Mini Review: James and the Giant Peach by Roald Dahl



Title: James and the Giant Peach
Author: Roald Dahl
Illustrator: Lane Smith
Format: Paperback, 144 pages
Pub. Date: April 1st 1996
Source: Goodwill


Book Description:



A little magic can take you a long way...

Roald Dahl was a champion of the underdog and all things little—in this case, an orphaned boy oppressed by two nasty, self-centered aunts. How James escapes his miserable life with the horrible aunts and becomes a hero is a Dahlicious fantasy of the highest order. You will never forget resourceful little James and his new family of magically overgrown insects—a ladybug, a spider, a grasshopper, a glowworm, a silkworm, and the chronic complainer, a centipede with a hundred gorgeous shoes. Their adventures aboard a luscious peach as large as a house take them across the Atlantic Ocean, through waters infested with peach-eating sharks and skies inhabited by malevolent Cloudmen, to a ticker-tape parade in New York City.

This happily ever after contemporary fairy tale is a twentieth-century classic that every child deserves to know. And Lane Smith's endearingly funny illustrations are a perfect match for the text.






Review:


★★★

I was feeling nostalgic, and what better way to cure that than to read books that you remember from your childhood. This book will always have a special place in my heart, but it is a wee bit more problematic than I remember it.

First, the illustrations. I love them. They're in that distinct style that I associate with Roald Dahl. It's dark, almost creepy. And yet somehow, endearing and charming. It's exactly how I remember it.

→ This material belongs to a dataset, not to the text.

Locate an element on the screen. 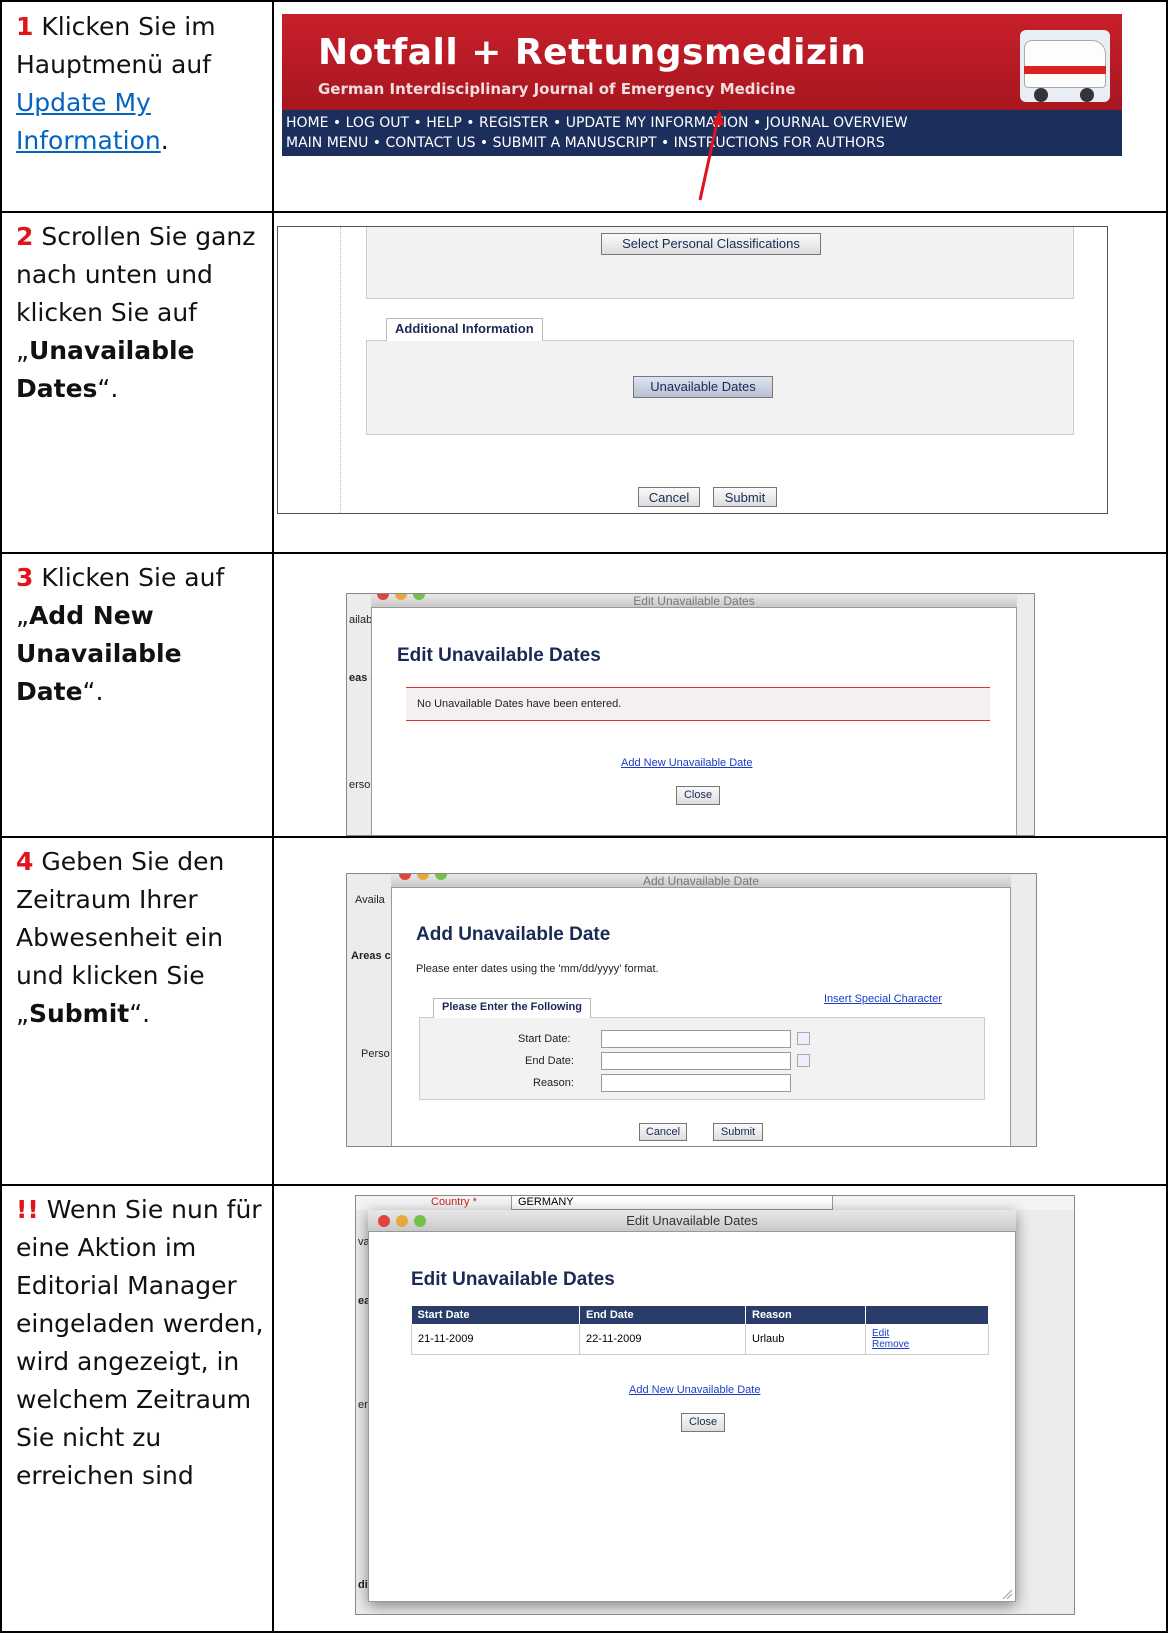 Image resolution: width=1168 pixels, height=1633 pixels. unavailable-dates-button: Unavailable Dates is located at coordinates (703, 387).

The story is just as silly and fantastical as I remembered, but it's a little bit darker than memory served. For example, the bugs have a casual conversation about killing James's aunts. There's also some questionable racism, which was probably okay in the 60s when it was published but reading it again in 2018 ho boy is that troubling.

All in all, I don't know that I'll read it again, but it still made me smile and it still holds its own from when I was young, albeit a bit more concerning.